The fact remains that way after Peter Parker had teenage troubles, DC was 'fluff'. By the time of Killing Joke and Death in the Family ? Yeah, DC was gritty.
Again, that's grossly incorrect. Killing Joke / Death in the Family were long after DC's change to several of its superhero titles. Murder, drug addiction, genocide, racism and other subjects were not only covered in the superhero comics, but in their war titles, too.
My 'MCU films seem pretty true to the source material' is referring to the tone, not the content. Few movie adaptations are going to slavishly follow every small (or large) detail from the comics.
Even the tone is dissimilar---at least in Iron Man and the Avengers films, where any of the adapted / suggested handling of characters/plots were not at all like the source in that regard.
You said 'No one needs movies to be tied to TV, as the films will stand on their own, just as the Star Wars films did not need the Clone Wars cartoons.' - well, the original 2003 Clone Wars cartoon was 'in canon' at first and the 2008 one still is. True, it's not essential for film and TV to tie up, but it's a missed opportunity not to.

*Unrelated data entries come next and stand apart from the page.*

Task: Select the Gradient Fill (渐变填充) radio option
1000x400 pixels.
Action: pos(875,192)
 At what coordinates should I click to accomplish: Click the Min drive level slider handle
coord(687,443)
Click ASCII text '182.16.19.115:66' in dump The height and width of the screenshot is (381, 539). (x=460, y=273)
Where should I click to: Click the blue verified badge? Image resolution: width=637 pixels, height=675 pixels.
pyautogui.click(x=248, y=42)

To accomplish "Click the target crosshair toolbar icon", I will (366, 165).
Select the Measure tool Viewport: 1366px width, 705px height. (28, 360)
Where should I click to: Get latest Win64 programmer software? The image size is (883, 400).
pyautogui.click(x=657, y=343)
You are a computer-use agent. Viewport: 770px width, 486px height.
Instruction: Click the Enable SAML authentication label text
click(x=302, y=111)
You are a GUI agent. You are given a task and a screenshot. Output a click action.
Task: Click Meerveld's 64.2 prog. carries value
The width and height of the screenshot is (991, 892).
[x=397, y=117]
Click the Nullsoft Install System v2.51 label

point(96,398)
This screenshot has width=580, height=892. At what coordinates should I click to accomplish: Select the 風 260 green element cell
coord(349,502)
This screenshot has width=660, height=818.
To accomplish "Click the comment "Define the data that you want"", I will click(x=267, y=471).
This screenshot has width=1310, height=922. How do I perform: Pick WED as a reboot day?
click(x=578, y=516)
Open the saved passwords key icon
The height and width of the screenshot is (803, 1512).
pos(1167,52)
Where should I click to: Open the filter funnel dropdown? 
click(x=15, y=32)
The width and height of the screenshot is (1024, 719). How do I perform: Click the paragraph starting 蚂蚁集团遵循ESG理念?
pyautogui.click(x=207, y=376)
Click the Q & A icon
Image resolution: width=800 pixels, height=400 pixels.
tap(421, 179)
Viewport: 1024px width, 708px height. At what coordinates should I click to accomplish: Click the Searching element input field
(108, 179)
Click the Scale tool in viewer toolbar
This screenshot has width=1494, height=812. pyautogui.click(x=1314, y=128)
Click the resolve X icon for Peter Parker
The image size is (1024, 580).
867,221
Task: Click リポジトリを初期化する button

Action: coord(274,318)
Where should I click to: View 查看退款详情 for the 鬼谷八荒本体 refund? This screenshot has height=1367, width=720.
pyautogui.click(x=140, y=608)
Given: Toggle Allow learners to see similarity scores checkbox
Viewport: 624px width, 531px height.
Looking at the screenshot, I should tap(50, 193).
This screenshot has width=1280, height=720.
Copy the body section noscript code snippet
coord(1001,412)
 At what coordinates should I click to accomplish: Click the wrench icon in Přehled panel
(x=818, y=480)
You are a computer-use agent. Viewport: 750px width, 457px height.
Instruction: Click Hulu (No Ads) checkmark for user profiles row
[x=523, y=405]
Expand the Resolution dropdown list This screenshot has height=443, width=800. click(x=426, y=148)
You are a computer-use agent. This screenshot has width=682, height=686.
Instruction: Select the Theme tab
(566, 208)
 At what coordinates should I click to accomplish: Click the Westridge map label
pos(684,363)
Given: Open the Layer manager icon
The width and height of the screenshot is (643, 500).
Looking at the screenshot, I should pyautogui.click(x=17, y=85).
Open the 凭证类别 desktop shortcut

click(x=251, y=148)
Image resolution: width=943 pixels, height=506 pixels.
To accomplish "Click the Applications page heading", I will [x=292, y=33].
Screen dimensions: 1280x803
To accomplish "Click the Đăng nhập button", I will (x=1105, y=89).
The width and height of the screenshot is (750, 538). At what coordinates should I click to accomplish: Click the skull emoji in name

Not for a story that was intended to be a contained movie or movie series such as
Star Wars. If a moviegoer could not grasp the simple concepts of the prequels from the films alone, there was a serious problem--and its not on the screen. Cartoons were not necessary to grasp or even enjoy the point of the prequels.
More to that point, the original SW films told a complete story leaving few longing for more, or thinking questions had not been answered. That is a film (or in that case, trilogy) effectively doing the job as intended.
That wasn't my whole point either - even amongst the purely TV shows, Gotham and possibly Supergirl don't fit.
Do they
need to fit? Will fitting--or not--prevent enjoyment of either series?
Do I dislike DC movies ? I love the first three Reeve Superman movies and realy like the one with Brandon Routh. I love The Dark Knight and didn't dislike Batman Begins or Green Lantern 2011. I don't like Burton or Nolan movies in general and EVERYONE thinks the Batman movies that came between theirs were bad.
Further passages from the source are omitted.